I have a training dataset of melgrams with each melgram having shape [21,128]. The training sample has 3200 melgrams. The dataloader object that I create with a batch size of 16 has batches of shape [16,21,128]. Thus 16 melgrams per batch.
I have created the following neural network with PyTorch (torch
module). Briefly, the network has 4 convolutional layers and 4 linear layers in a sequential order. The model structure is as follows:
class ConvolutionalNeuralNetwork_pooling(nn.Module):
def __init__(self):
super(ConvolutionalNeuralNetwork_pooling, self).__init__()
#initialize features
self.input_units = 1
self.output_units = 4
self.kernel_size = 5
self.pool_kernel_size=2
#convolutional layers
#(in_channels, out_channels, kernel_size)
self.conv1 = nn.Conv2d(self.input_units, 16, self.kernel_size, padding=2)
self.conv2 = nn.Conv2d(16, 32, self.kernel_size, padding=2)
self.conv3 = nn.Conv2d(32, 64, self.kernel_size, padding=2)
self.conv4 = nn.Conv2d(64, 128, self.kernel_size, padding=2)
self.fc1 = nn.Linear(128*2*4, 1024) #here is the tricky part
self.fc2 = nn.Linear(1024, 256)
self.fc3 = nn.Linear(256, 32)
self.fc4 = nn.Linear(32, self.output_units)
#initialiaze max pooling layer
self.max_pool = nn.MaxPool2d(kernel_size=self.pool_kernel_size)
#initialize non-linear activation function
self.activation = nn.ReLU()
#initialized weights
self.apply(self._init_weights)
def _init_weights(self, module):
if isinstance(module, nn.Linear):
module.weight.data.normal_(mean=0.0, std=1.0)
if module.bias is not None:
module.bias.data.zero_()
elif isinstance(module, nn.Conv2d):
nn.init.uniform_(module.weight)
if module.bias is not None:
module.bias.data.zero_()
def forward(self, x):
x = x.unsqueeze(1)
x = self.max_pool(self.activation(self.conv1(x)))
x = self.max_pool(self.activation(self.conv2(x)))
x = self.max_pool(self.activation(self.conv3(x)))

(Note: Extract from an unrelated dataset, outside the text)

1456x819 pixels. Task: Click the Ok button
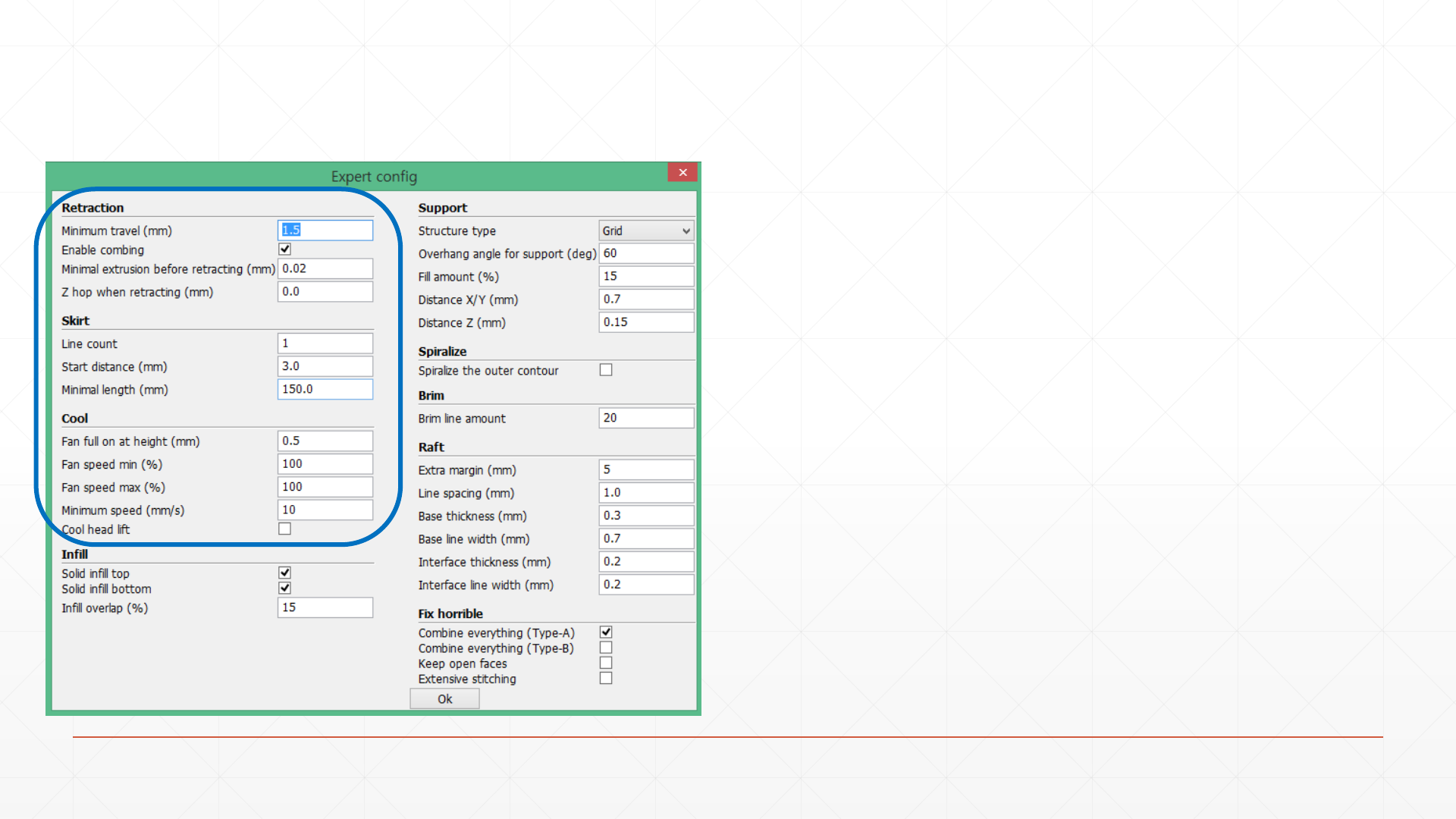(x=444, y=699)
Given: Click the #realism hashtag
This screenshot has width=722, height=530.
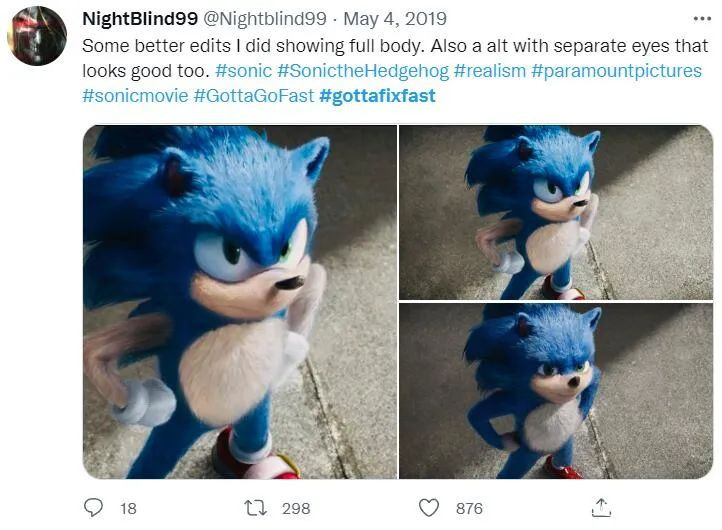Looking at the screenshot, I should point(489,71).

x = self.max_pool(self.activation(self.conv4(x)))
x = x.view(x.size(0), -1)
x = self.activation(self.fc1(x))
x = self.activation(self.fc2(x))
x = self.activation(self.fc3(x))
x = self.fc4(x)
return x
My question is the following:
If I have the first linear layer as:
self.fc1 = nn.Linear(128, 1024)
I receive the following error during weight calculation in the first linear layer:
RuntimeError: mat1 and mat2 shapes cannot be multiplied (16x1024 and 128x1024)
The shape of x
during training is:
input: torch.Size([16, 1, 21, 128])
after conv1: torch.Size([16, 16, 10, 64])
after conv2: torch.Size([16, 32, 5, 32])
after conv3: torch.Size([16, 64, 2, 16])
after conv4: torch.Size([16, 128, 1, 8])
after flattening-before 1st linear layer: torch.Size([16, 1024])
However, when I replace
this self.fc1 = nn.Linear(128, 1024)
to self.fc1 = nn.Linear(128*2*4, 1024)
The x
has now shape [1024, 1024]
and the calculation of the weights is completed successfully. Is there any general rule that is applied here when using max_pooling()
and padding
in the convolutional networks?. Because it’s not clear to me why I should apply this multiplication in the input channels of the first linear layer.